De France et d’Angleterre… Deux cultures, deux mondes musicaux, où jaillit cependant la voix réconciliatrice d’une diseuse exceptionnelle, tempérament et élocution juste du verbe: Chantal Santon. La soprano française a précédemment dévoilé l’étendue de ses dons vocaux ailleurs, dans d’autres voies, elles aussi exigeantes sur le plan de l’articulation, celles des Romantiques Français. Interprète familière pour le Palazzetto Bru Zane Centre de musique romantique française, la jeune cantatrice a récemment relevé le défi de deux prises de rôles: Velléda dans la cantate éponyme de Dukas, recréée à Venise et avec quelle flamme, en avril 2011, puis Eve pour la recréation tout aussi majeure de l’oratorio de Théodore Dubois, Le Paradis Perdu (1878), oratorio événement de l’été 2011 et prochain enregistrement discographique à paraître courant 2012. Deux défis superbement relevés qui ont confirmé cette disposition naturelle pour l’incarnation éloquente et la caractérisation toute en subtilité des héroïnes musicales. Du romantisme au classicisme, et jusqu’aux lointaines rives baroques, la soprano défend avec une égale constance, ce souci du mot doublé d’une conscience musicale idéalement maîtrisée.
Diseuse enchanteresse: Chantal Santon
Pour Sablé, partenaire de la claveciniste Violaine Cochard, Chantal Santon explore avec ce même feu raffiné, la rhétorique baroque des compositeurs anglais et français; comment unir la prière amoureuse, la gravité passionnelle de Byrd, Purcell et Charpentier, avec la diction chantante plus légère d’un Lambert? Par l’unité et la cohérence d’une voix rare, dont l’alliance de la ciselure du mot et de la précision naturelle de la coloration selon les affects du texte, constituent toute l’éclatante valeur. Dans ce programme enchanteur, qui convoque les meilleurs poètes britanniques et les premiers mélodistes français, Chantal Santon déploie un dire captivant où elle paraît à la fois dominatrice et victime des vertiges amoureux, entre ombre et lumière, ténèbres d’un Charpentier inouï, éclairs triomphaux et badins d’un Lambert amusé, volage et tendre.
L’interprète au port de princesse ou de noble allégorie sans effets calculés ni artificiels, rétablit le frisson de la vie, l’emportement des sens déréglés dans chaque pièce, aussi intense et contrastés qu’un petit opéra. Econome et sobre, la chanteuse jamais en défaut d’intonation ou de puissance, sait ouvrager l’arête du verbe avec une intelligence délectable.
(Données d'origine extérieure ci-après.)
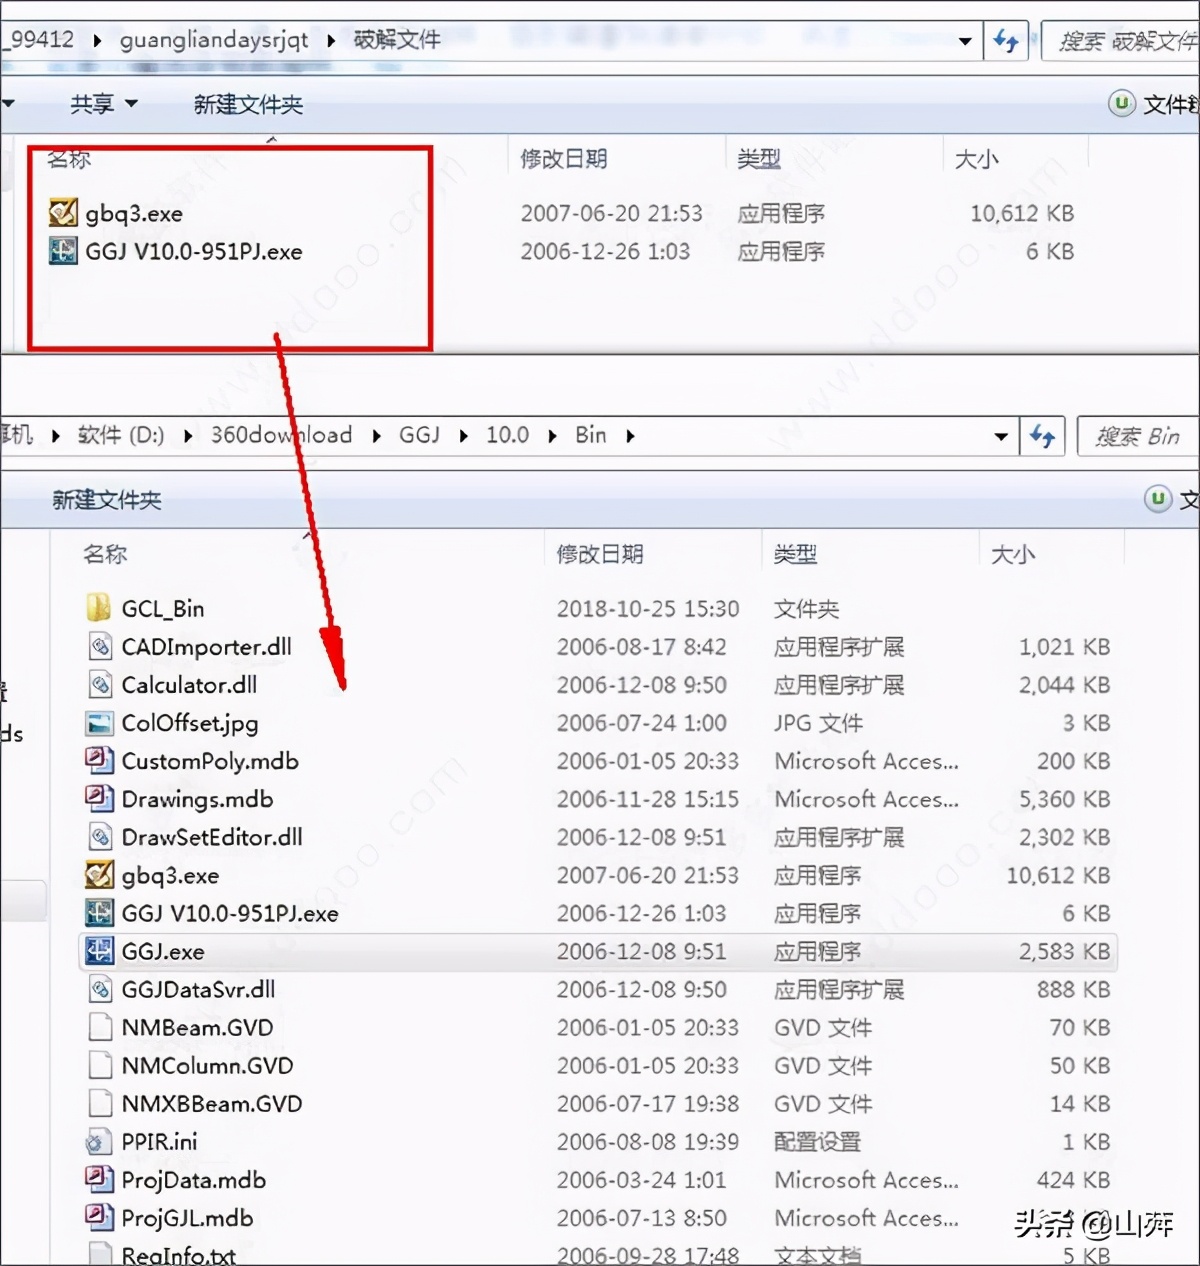Viewport: 1200px width, 1266px height.
Task: Click the CADImporter.dll extension icon
Action: [x=99, y=646]
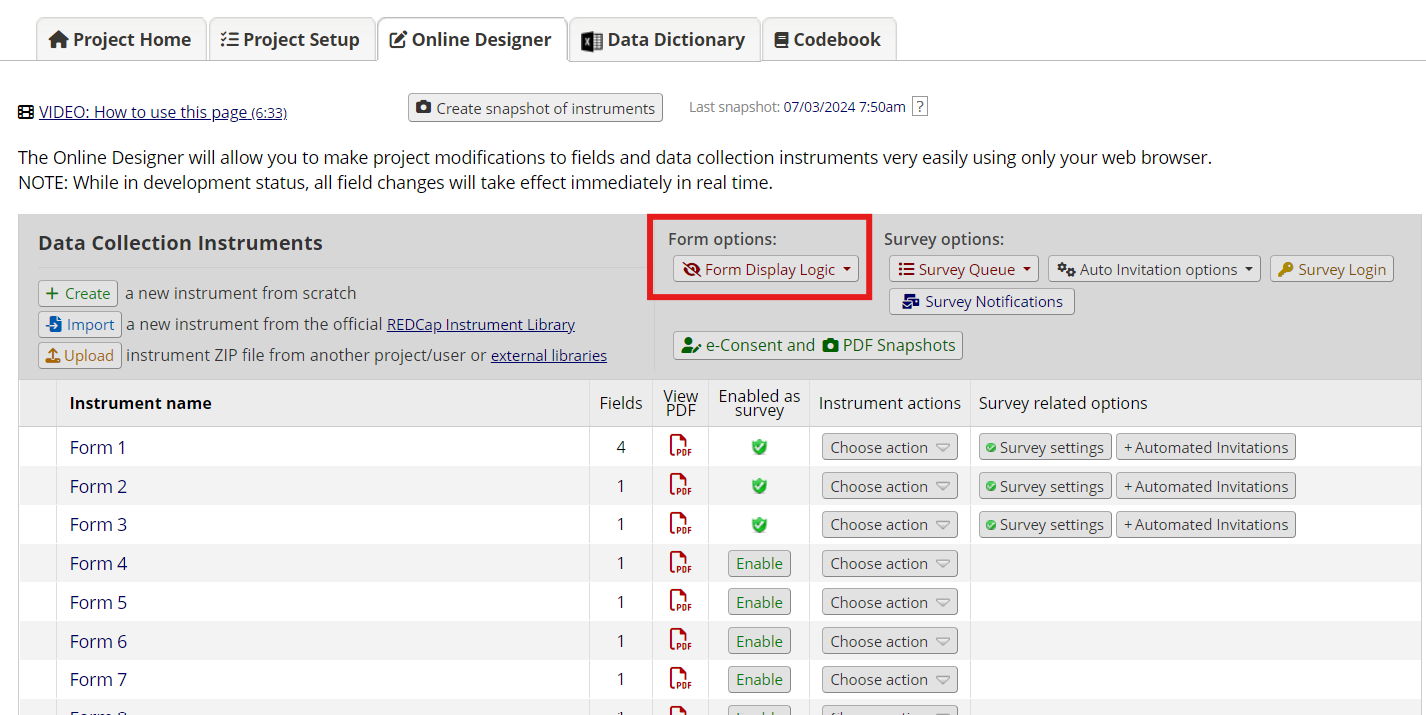Enable Form 5 as a survey

click(x=759, y=601)
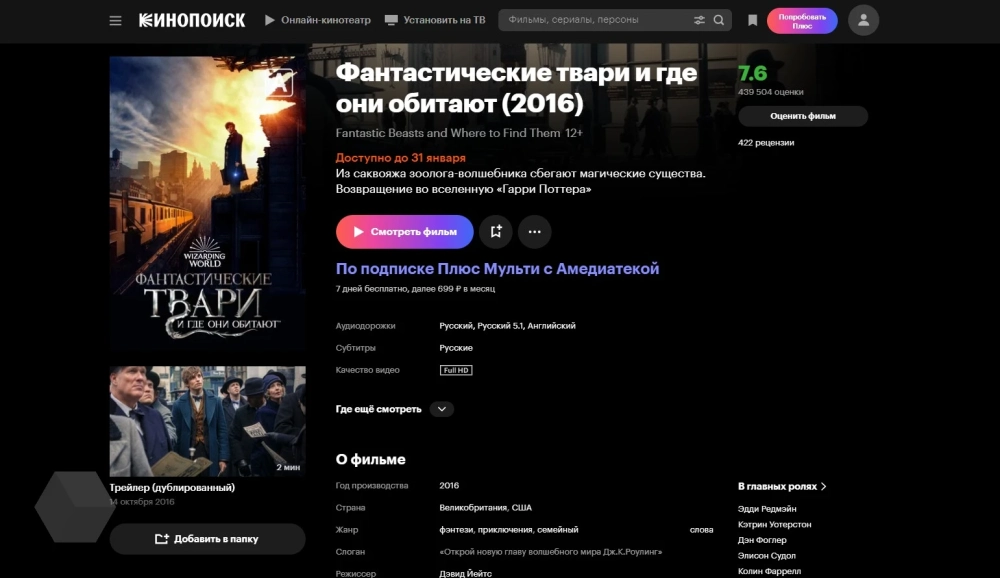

Voici assurément un tempérament parmi les plus intéressants de la scène lyrique actuelle: on imagine déjà l’écouter dans les grands rôles lyriques et dramatiques à l’ambivalence expressive captivante, sachant dépasser le volume de l’orchestre: ce que réalise aujourd’hui une Véronique Gens, avec l’aplomb que l’on sait, chez les tragiques français, entre classicisme et romantisme. Demain Chantal Santon ferait une Aricie idéale chez Rameau…
Entre airs de cour et songs elizabethains, le clavier tout autant articulé et suggestif de Violaine Cochard rétablit l’arc poétique et dramatique d’une palette sonore particulièrement expressive: nuances, secrètes allusions, intonations réglées et millimétrées avec un style irréprochable: le récital de Sablé reste un modèle dans le genre chambriste et baroque. L’accord souverain de l’instrumentiste et de la cantatrice demeure préservé du début à la fin. Chantal Santon: retenez bien ce nom, c’est une diva en devenir dont la simplicité et la sincérité laissent présager de futurs accomplissements, désormais à suivre pas à pas.
Chapelle d’Aligné. 33ème Festival de Sablé, le 27 août 2011. Airs de cour et songs, de France et d’Angleterre: Dowland, Lambert, Couperin, Purcell, Charpentier… Chantal Santon, soprano. Violaine Cochard, clavecin.